The measurements above show a substantial further reduction in sail plan from that specified in the dock order, specifically a shortening of all the wooden spars and of the bowsprit. Some of this (it would not have required dock facilities) may have been done by Captain Woodget, who brought her to a peak of performance that made her the fastest ship of her time on the Australian run, but it might well have been done in 1881 as grandfather said, as part of the repairs required after the neglect of his voyage. So, I'm following the dock order.

G.F.Campbell made detailed drawings of her 1870 tea rig for the Cutty Sark Preservation Society, which I have. There is no evidence I am aware of for any change in rigging in 1880 other than reductions in length. (After Captain Woodget took command in 1885, he strengthened several things.)

I'm making it in plastic, starting with a Revell kit I got and started many years ago, with full rigging and furled sails. The original model was designed with a simplified rigging, but Revell kindly provided me with an additional tree of the original blocks so everything would match nicely.

The colour scheme of the ship changed over time. The best source I know of for good colour photos of her as she was restored in drydock is "The Cutty Sark", Frank G.G.Carr, Pitkin Pictorials. Copies are available at ABE Books, the world of books on the Internet.

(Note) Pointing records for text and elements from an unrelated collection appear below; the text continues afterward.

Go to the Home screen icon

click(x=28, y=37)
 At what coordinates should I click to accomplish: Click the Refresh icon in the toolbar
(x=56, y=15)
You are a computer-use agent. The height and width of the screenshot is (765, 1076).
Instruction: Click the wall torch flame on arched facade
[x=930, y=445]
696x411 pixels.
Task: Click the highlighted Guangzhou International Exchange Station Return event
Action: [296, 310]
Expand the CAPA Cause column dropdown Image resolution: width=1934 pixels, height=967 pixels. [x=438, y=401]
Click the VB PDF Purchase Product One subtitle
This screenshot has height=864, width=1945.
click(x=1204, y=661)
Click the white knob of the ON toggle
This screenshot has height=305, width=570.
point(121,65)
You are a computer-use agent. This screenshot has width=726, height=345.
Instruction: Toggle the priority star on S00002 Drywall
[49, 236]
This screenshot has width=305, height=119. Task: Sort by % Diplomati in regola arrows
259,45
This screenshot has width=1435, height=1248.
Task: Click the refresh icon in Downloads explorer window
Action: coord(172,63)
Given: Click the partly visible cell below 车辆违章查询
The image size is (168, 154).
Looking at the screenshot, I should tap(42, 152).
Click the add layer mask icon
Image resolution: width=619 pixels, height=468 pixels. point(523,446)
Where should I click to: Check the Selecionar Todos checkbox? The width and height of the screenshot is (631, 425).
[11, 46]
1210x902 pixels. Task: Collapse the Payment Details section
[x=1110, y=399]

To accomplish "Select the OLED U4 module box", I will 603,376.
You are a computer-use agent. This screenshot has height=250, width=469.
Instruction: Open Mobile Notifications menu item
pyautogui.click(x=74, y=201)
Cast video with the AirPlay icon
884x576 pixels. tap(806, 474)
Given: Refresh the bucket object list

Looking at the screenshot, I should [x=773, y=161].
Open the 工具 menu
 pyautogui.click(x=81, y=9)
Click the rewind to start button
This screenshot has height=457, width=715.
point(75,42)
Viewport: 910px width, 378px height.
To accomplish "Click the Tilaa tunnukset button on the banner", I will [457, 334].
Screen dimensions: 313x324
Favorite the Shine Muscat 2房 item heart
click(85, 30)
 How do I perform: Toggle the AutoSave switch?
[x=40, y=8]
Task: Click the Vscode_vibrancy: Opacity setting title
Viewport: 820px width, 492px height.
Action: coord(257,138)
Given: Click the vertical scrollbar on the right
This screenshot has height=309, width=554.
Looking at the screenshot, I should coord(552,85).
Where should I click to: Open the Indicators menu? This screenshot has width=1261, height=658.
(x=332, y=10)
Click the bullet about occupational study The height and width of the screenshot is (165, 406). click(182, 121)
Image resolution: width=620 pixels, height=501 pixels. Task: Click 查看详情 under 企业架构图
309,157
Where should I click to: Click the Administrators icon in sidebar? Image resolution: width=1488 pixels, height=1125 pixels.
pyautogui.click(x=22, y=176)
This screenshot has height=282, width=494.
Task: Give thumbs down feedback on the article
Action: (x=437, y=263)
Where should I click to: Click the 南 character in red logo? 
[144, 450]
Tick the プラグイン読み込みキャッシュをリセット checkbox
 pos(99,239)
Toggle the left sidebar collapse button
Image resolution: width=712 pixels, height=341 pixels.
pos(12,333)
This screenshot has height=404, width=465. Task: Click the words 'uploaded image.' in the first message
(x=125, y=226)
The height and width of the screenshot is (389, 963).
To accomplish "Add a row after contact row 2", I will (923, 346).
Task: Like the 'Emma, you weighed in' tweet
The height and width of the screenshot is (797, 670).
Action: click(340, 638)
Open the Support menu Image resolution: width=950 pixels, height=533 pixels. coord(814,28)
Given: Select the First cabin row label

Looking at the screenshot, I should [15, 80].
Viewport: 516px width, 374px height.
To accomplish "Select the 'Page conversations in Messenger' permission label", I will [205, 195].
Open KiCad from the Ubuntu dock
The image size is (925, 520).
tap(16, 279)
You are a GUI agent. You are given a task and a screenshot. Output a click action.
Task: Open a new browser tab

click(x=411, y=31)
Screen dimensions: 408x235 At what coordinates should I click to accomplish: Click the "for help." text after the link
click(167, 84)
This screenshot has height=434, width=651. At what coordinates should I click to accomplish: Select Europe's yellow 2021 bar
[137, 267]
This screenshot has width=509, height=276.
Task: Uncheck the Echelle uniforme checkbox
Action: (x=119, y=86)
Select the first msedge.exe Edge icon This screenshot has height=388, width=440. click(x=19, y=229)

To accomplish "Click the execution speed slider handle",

After surviving WW2 bombs, the Cutty Sark was placed in a display dry dock at Greenwich England. There were several terrible decisions made at that time. One was to remove all the special alloy sheathing that had served her so well for so many years and replace it with gleaming new copper, which was soon badly corroded. Another was to cut gaping holes through her fine hull for access and ventilation; she could never sail again. (Would you fasten the Mona Lisa to the wall with thumb tacks?) A third was to not allow for the rot endemic to wood that has been long immersed in salt water and is then deprived of it. As a result, as of Y2K, she was in distressing condition.

And now, she's gone.

I hope the Cutty Sark Trust doesn't rebuild her as a tourist attraction, to pretend that nothing has happened. That would be fake, and the Cutty Sark was genuine. She was a flower of the tea trade, a hard working tramp carrier, the greyhound of the wool trade, once again a general cargo carrier, then a teaching ship, all of it for real. She experienced the ice of the north Atlantic, the searing heat of the Doldrums, and one of the largest waves ever recorded; salt spray all the time.

Instead, I hope the Trust will follow the magnificent example of Coventry Cathedral. After its destruction, there was no pretence made that 1945 was the 14th century. Instead, the ruins were stabilised and left as a monument to the destruction of war. A new cathedral was built, in the spirit of its time, one that has attracted so much pride over the years that in the mid 1960's when I visited, I calculated that if 2s had been paid by each visitor by that time, the amount would already have been sufficient to pay for its entire construction.

Make a year 2007 monument beside the Cutty Sark's remains to the magnificence of all Britain's sail heritage. An honest monument that leaves visitors with unforgetable visual, aural and spiritual memories of that heritage.